Sometimes we may think we have the right to self-pity because something awful has happened in our lives. But do we? The right to mourn, yes. The right to self-pity, no. So what’s the difference? Self-pity says, “Why did I deserve this? This isn’t fair. My life is way worse than so-and-so’s.” Mourning says, “This really hurts and it’s the result of a broken world.” In mourning we have the right to acknowledge our pain while also acknowledging the good in our lives. We can also understand that we are not the only ones hurting in this world. Self-pity steals our joy and tells us that the bad will out-weigh the good. It tells us that everyone else’s life is better than ours and a lot less painful or difficult. With that outlook we begin to not only hurt ourselves, but those around us. Self-pity is destructive, not healing. Self-pity is a lie from Satan intended to hurt us. We have to pray for a shift in our perspective, be aware of it, and work towards aligning our minds with Christ.

This is why I said time doesn’t heal, and Jesus does. If we make the choice of self-pity, whether subconsciously or not, we aren’t going to heal. Our wound is going to fester as we find more negative things to add onto it, and time will only be against us. On the other hand, if we choose Jesus, seeing His goodness, and trusting in God’s sovereignty in the midst of our pain, we will experience healing and joy unexplainable.

Can you believe we’re already coming to a close on the first month of this new year? Time on earth is going to keep ticking and life here is going to keep moving until that day we enter into eternity. How will we choose to use it? In thankfulness or self-pity? In growth or decline? In relationship with God or casting Him aside and doing life alone? I can assure you the latter of any of these will not lead to an abundant life. Our lives are not determined by our circumstances, but rather by where we put our trust.

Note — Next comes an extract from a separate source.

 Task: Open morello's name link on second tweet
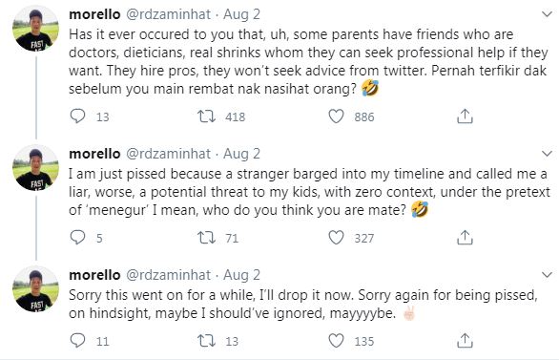point(94,154)
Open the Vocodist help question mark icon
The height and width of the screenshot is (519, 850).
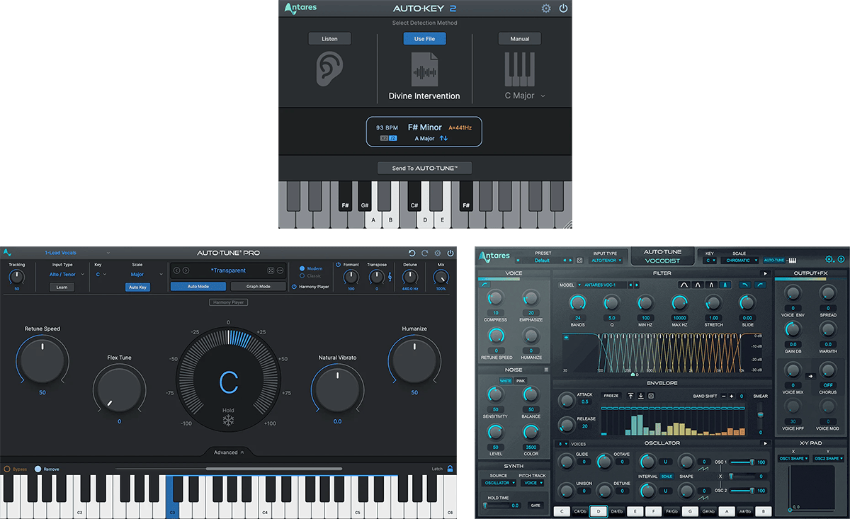coord(841,259)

Let’s trust in the One who loves us so much He sent His only Son, Christ Jesus, to die for our sins and rose again so that we wouldn’t have to live an eternity separated from Him. God is good. He doesn’t want us “stuck in time” with our grief. If we allow God to use this time on earth to deepen our relationship with Him, He certainly will. He desires us to have His healing and joy and He will faithfully provide.

Father, thank You for Your love for us. Help us to keep moving forward with our eyes and hearts set on You. Adjust our perspectives to be more like Yours. Help us to be aware when our thoughts stray to negativity, so we can go to you to set our minds on things above. Help us to be eternal minded, and not to dwell on things that will only matter temporarily. Give us the faith to trust You to comfort us and heal us. Strengthen our desires to know You more and spend more time reading Your Word. You know us better than anyone ever could, and You love us still. Help us to rejoice in You even when our circumstances hurt. In Jesus’ name we pray, Amen.